Mucho aprenderíamos de la historia de las revoluciones truncadas, si identificáramos paso a paso las condiciones, razones y afectos que llevaron a la degradación de condiciones subjetivas y objetivas para avanzar en la construcción del socialismo participativo, desde abajo, con deliberaciones colectivas y una democracia de alta intensidad.
El fracaso de las revoluciones pasa por el espacio del amaestramiento y sus ambivalencias con relación a los procesos de sujeto: o se educa cotidianamente para la libertad y la liberación social, para el ejercicio de una ciudadanía activa y comprometida con el bien común, lo cual implica una fuerte dosis de crítica social y política, de creatividad y apertura a la donación de nuevos sentidos y significados, o simplemente se entiende por revolución una nueva «psicología de masas» para la domesticación e incluso el avasallamiento.

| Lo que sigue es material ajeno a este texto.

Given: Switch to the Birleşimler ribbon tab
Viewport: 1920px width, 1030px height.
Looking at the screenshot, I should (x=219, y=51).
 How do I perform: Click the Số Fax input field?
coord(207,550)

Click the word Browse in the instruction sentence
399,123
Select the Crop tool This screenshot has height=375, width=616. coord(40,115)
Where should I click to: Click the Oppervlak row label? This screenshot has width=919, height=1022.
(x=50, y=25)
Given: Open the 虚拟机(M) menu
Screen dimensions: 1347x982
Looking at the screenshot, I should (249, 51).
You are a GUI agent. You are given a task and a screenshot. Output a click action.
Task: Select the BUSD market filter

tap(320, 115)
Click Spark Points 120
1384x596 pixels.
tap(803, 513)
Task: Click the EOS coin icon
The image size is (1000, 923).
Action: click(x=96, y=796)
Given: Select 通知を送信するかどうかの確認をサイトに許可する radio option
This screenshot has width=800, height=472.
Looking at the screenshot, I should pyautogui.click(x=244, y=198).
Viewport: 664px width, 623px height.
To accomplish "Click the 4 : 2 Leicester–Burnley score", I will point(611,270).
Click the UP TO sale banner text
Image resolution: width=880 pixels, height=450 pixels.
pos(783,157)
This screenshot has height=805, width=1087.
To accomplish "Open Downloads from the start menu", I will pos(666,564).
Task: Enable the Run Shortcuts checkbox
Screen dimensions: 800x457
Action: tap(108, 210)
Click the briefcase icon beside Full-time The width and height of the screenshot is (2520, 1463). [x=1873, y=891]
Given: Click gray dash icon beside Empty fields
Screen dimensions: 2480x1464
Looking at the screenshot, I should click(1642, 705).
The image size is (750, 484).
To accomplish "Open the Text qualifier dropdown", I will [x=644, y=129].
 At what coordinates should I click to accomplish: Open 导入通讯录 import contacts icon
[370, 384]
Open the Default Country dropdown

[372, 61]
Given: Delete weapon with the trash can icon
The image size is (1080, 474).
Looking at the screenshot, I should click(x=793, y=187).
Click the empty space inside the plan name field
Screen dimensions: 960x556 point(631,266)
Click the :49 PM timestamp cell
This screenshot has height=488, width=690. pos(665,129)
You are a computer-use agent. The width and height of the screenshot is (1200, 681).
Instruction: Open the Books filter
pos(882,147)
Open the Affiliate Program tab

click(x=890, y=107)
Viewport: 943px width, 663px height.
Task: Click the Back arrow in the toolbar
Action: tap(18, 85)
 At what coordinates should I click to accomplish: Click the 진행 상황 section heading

Un ejemplo para concluir: el mejor comentario subversivo que escuché (desde este punto de vista que desarrollo en este artículo) en la Cumbre de las Américas transcurrió cuando interpelaron a Evo Morales como «Señor» en una rueda de prensa con los medios, y Evo respondió:
«¿Señor?… no, no me diga Señor, eso viene del señoreaje, llámeme hermano, Camarada…» y le dijeron luego: «Evo» y contesto: «Si por favor, dígame Evo».
Descolonización en acto. Una lección de la trama de significados que se mueven tras bastidores, sin tanto culto al poder, a jerarquías y a estructuras de dominio.
Así los pueblos saldrán de los abismos. Cuando las cumbres no sean para los poderosos, sean nuevos o viejos poderosos, y sean cumbres lo más parecidas a los pueblos protagonistas que buscan caminos de liberación con justicia social.
¿Dijo usted justicia social? Obviamente, con corrupción, pobreza y avasallamiento no habrá Socialismo del siglo XXI.
Una lección para buenos entendedores y entendedoras, no para cortesanos ni palaciegos como Potemkin.